▶ [WHAT YOU WILL DO]: Give again only those lines from the start of the entries through the line holding "Task: Click the Backup history icon", leaving them as they are.

▶ [SOURCE DATA]:
***
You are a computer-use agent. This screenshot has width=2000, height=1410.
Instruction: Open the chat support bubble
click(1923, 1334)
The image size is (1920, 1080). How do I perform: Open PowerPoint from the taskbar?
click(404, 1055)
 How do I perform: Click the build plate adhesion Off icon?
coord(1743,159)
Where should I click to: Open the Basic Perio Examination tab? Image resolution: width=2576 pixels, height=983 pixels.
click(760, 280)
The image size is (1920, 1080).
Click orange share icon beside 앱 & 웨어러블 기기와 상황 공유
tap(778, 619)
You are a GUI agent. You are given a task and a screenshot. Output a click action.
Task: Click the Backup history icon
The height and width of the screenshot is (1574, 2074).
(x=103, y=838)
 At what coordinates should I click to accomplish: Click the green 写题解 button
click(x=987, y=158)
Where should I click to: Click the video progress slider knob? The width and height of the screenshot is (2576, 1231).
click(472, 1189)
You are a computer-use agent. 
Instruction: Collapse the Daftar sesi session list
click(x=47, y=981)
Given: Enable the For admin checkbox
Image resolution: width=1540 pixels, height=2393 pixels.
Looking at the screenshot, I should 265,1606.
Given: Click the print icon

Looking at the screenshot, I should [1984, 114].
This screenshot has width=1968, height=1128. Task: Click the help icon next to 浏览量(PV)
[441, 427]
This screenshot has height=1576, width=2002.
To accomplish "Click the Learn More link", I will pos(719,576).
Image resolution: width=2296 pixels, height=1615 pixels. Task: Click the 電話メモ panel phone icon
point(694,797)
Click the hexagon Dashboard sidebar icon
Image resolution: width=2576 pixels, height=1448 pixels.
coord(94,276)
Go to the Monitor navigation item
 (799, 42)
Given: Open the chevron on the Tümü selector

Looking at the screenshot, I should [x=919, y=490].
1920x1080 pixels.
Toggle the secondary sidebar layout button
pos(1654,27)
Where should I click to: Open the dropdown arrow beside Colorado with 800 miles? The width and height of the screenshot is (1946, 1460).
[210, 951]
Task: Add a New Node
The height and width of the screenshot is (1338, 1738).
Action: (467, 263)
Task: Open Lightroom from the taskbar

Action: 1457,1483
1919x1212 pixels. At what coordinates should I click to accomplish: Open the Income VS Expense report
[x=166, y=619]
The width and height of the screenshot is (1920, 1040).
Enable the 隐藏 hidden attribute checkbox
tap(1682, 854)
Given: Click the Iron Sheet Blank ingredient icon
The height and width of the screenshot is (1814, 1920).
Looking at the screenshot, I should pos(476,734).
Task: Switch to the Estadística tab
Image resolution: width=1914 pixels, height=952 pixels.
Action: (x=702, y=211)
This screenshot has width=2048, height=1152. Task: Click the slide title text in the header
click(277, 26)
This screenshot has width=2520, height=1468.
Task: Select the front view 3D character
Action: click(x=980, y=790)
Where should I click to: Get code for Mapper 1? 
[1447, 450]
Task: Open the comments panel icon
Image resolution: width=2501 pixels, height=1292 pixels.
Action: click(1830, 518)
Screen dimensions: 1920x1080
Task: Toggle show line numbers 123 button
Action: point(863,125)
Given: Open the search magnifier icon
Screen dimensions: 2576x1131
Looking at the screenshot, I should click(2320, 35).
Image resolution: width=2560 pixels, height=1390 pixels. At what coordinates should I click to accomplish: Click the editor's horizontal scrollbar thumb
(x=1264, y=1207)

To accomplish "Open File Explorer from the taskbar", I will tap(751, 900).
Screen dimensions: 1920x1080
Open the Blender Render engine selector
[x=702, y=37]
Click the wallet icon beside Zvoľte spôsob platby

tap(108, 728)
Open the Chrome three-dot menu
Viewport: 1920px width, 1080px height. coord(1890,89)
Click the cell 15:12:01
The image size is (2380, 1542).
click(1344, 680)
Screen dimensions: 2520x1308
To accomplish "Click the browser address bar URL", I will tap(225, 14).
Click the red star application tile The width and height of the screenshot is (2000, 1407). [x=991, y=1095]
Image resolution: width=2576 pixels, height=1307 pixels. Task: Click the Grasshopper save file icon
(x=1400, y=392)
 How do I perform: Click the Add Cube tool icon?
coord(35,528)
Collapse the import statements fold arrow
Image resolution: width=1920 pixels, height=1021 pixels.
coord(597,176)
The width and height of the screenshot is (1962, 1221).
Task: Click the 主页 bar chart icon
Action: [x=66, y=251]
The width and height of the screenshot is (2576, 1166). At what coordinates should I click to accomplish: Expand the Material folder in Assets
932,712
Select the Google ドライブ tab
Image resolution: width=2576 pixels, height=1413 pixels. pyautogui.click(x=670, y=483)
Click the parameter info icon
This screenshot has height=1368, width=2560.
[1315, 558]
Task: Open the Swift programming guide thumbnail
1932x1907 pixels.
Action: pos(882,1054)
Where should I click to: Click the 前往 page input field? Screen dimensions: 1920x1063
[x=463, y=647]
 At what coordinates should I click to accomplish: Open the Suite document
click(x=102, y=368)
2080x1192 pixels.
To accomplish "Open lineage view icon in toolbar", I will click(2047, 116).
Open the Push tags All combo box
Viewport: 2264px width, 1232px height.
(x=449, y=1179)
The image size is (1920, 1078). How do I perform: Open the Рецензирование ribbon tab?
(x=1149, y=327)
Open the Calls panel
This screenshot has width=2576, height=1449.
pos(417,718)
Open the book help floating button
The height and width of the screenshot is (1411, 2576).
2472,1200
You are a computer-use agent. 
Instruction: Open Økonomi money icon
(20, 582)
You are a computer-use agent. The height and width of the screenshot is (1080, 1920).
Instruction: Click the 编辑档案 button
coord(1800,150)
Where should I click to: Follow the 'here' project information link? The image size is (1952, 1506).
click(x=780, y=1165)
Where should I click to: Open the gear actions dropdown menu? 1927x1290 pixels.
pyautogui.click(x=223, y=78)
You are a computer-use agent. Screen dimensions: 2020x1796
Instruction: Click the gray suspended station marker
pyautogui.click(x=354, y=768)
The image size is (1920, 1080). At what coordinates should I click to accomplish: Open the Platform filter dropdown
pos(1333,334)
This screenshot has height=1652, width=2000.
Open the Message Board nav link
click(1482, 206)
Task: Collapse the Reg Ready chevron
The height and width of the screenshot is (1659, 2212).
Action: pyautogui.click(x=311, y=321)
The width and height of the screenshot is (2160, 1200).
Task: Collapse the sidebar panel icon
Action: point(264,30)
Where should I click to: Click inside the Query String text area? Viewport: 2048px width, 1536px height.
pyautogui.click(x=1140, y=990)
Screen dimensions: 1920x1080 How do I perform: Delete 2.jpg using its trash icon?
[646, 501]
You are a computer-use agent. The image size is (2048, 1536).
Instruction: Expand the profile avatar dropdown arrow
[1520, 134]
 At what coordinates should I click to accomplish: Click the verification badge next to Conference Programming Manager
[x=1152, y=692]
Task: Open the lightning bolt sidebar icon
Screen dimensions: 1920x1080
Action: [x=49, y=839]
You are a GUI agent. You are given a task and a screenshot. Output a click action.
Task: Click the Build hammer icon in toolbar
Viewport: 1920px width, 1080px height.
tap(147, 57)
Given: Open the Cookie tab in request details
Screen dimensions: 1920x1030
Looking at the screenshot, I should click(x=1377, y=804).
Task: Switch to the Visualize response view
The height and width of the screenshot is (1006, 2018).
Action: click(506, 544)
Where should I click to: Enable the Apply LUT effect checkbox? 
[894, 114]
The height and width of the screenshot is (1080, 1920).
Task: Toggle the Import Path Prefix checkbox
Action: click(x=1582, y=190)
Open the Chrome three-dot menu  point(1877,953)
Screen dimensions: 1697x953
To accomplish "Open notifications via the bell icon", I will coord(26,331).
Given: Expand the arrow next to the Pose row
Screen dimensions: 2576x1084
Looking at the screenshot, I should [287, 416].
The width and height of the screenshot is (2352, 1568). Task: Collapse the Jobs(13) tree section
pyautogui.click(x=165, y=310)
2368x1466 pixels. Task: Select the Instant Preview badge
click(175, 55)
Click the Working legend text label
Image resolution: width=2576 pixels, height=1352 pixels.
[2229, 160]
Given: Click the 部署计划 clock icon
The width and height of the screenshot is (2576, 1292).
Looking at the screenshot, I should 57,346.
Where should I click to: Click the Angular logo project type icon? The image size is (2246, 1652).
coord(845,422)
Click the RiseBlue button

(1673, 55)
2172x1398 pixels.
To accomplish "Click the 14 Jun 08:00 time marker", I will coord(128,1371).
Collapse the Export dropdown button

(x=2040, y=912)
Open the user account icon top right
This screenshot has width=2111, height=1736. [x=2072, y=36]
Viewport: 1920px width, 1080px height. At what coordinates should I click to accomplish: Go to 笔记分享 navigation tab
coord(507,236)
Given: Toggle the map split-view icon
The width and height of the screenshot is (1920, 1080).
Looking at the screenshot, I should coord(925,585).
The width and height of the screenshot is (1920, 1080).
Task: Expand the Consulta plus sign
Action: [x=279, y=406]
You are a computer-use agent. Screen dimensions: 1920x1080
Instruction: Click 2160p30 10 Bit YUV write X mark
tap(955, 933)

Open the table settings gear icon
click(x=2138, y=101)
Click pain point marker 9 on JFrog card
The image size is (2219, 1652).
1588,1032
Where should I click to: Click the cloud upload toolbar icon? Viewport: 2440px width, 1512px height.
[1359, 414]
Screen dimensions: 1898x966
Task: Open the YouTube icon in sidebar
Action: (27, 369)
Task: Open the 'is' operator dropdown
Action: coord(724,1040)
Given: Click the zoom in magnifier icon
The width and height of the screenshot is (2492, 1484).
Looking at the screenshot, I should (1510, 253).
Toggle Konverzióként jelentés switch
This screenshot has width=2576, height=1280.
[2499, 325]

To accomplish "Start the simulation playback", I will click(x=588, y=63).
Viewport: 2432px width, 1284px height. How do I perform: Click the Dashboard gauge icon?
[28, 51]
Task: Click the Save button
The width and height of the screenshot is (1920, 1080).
***
▶ [SOLUTION FOR THIS EXERCISE]:
You are a computer-use agent. This screenshot has width=2000, height=1410.
Instruction: Open the chat support bubble
click(1923, 1334)
The image size is (1920, 1080). How do I perform: Open PowerPoint from the taskbar?
click(404, 1055)
 How do I perform: Click the build plate adhesion Off icon?
coord(1743,159)
Where should I click to: Open the Basic Perio Examination tab? Image resolution: width=2576 pixels, height=983 pixels.
click(760, 280)
The image size is (1920, 1080).
Click orange share icon beside 앱 & 웨어러블 기기와 상황 공유
tap(778, 619)
You are a GUI agent. You are given a task and a screenshot. Output a click action.
Task: Click the Backup history icon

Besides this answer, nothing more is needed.